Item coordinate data
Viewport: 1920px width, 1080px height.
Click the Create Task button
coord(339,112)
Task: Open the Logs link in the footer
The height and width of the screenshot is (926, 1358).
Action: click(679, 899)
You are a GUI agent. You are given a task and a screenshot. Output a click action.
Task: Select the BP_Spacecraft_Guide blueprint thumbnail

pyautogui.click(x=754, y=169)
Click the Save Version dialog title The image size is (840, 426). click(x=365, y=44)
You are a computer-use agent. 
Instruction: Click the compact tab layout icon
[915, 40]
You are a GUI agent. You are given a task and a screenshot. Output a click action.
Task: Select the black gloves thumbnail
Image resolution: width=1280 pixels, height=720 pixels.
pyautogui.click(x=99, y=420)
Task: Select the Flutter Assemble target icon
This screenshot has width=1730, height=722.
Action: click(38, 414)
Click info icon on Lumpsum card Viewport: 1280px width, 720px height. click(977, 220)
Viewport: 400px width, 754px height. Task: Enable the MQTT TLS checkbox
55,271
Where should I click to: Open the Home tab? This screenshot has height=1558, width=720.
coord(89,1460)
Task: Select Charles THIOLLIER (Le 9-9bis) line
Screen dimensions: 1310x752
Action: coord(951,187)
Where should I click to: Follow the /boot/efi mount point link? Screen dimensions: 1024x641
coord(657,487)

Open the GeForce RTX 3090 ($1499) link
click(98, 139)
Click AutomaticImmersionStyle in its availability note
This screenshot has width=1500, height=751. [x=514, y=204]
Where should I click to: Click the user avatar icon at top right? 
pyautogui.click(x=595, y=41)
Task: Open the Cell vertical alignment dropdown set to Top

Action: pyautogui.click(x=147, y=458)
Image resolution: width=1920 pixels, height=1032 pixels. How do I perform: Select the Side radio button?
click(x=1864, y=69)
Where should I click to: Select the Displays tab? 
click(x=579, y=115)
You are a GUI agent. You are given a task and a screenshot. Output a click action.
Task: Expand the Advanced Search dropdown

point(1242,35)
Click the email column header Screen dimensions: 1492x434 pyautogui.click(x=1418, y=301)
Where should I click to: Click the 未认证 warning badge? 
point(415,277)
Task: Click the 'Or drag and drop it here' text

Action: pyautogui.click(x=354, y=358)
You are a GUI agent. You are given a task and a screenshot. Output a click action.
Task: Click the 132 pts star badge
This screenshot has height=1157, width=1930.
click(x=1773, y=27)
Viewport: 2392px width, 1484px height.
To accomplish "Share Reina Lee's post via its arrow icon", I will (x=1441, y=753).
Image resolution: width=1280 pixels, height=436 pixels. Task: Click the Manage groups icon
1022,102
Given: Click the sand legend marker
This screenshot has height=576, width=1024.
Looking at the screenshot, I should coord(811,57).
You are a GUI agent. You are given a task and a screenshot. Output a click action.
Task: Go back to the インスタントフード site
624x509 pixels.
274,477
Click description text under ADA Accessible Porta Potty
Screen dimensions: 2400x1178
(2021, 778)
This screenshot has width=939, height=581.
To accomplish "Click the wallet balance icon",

### [Exercise task]
In the lines above, swap each "Viewport" for "Canvas" and leave everything else unchanged.

### [Exercise solution]
Canvas: 1920px width, 1080px height.
Click the Create Task button
coord(339,112)
Task: Open the Logs link in the footer
The height and width of the screenshot is (926, 1358).
Action: click(679, 899)
You are a GUI agent. You are given a task and a screenshot. Output a click action.
Task: Select the BP_Spacecraft_Guide blueprint thumbnail

pyautogui.click(x=754, y=169)
Click the Save Version dialog title The image size is (840, 426). click(x=365, y=44)
You are a computer-use agent. 
Instruction: Click the compact tab layout icon
[915, 40]
You are a GUI agent. You are given a task and a screenshot. Output a click action.
Task: Select the black gloves thumbnail
Image resolution: width=1280 pixels, height=720 pixels.
pyautogui.click(x=99, y=420)
Task: Select the Flutter Assemble target icon
This screenshot has width=1730, height=722.
Action: click(38, 414)
Click info icon on Lumpsum card Canvas: 1280px width, 720px height. click(977, 220)
Canvas: 400px width, 754px height. Task: Enable the MQTT TLS checkbox
55,271
Where should I click to: Open the Home tab? This screenshot has height=1558, width=720.
coord(89,1460)
Task: Select Charles THIOLLIER (Le 9-9bis) line
Screen dimensions: 1310x752
Action: coord(951,187)
Where should I click to: Follow the /boot/efi mount point link? Screen dimensions: 1024x641
coord(657,487)

Open the GeForce RTX 3090 ($1499) link
click(98, 139)
Click AutomaticImmersionStyle in its availability note
This screenshot has width=1500, height=751. [x=514, y=204]
Where should I click to: Click the user avatar icon at top right? 
pyautogui.click(x=595, y=41)
Task: Open the Cell vertical alignment dropdown set to Top

Action: pyautogui.click(x=147, y=458)
Image resolution: width=1920 pixels, height=1032 pixels. How do I perform: Select the Side radio button?
click(x=1864, y=69)
Where should I click to: Select the Displays tab? 
click(x=579, y=115)
You are a GUI agent. You are given a task and a screenshot. Output a click action.
Task: Expand the Advanced Search dropdown

point(1242,35)
Click the email column header Screen dimensions: 1492x434 pyautogui.click(x=1418, y=301)
Where should I click to: Click the 未认证 warning badge? 
point(415,277)
Task: Click the 'Or drag and drop it here' text

Action: pyautogui.click(x=354, y=358)
You are a GUI agent. You are given a task and a screenshot. Output a click action.
Task: Click the 132 pts star badge
This screenshot has height=1157, width=1930.
click(x=1773, y=27)
Canvas: 2392px width, 1484px height.
To accomplish "Share Reina Lee's post via its arrow icon", I will (x=1441, y=753).
Image resolution: width=1280 pixels, height=436 pixels. Task: Click the Manage groups icon
1022,102
Given: Click the sand legend marker
This screenshot has height=576, width=1024.
Looking at the screenshot, I should coord(811,57).
You are a GUI agent. You are given a task and a screenshot. Output a click action.
Task: Go back to the インスタントフード site
624x509 pixels.
274,477
Click description text under ADA Accessible Porta Potty
Screen dimensions: 2400x1178
(2021, 778)
This screenshot has width=939, height=581.
To accomplish "Click the wallet balance icon",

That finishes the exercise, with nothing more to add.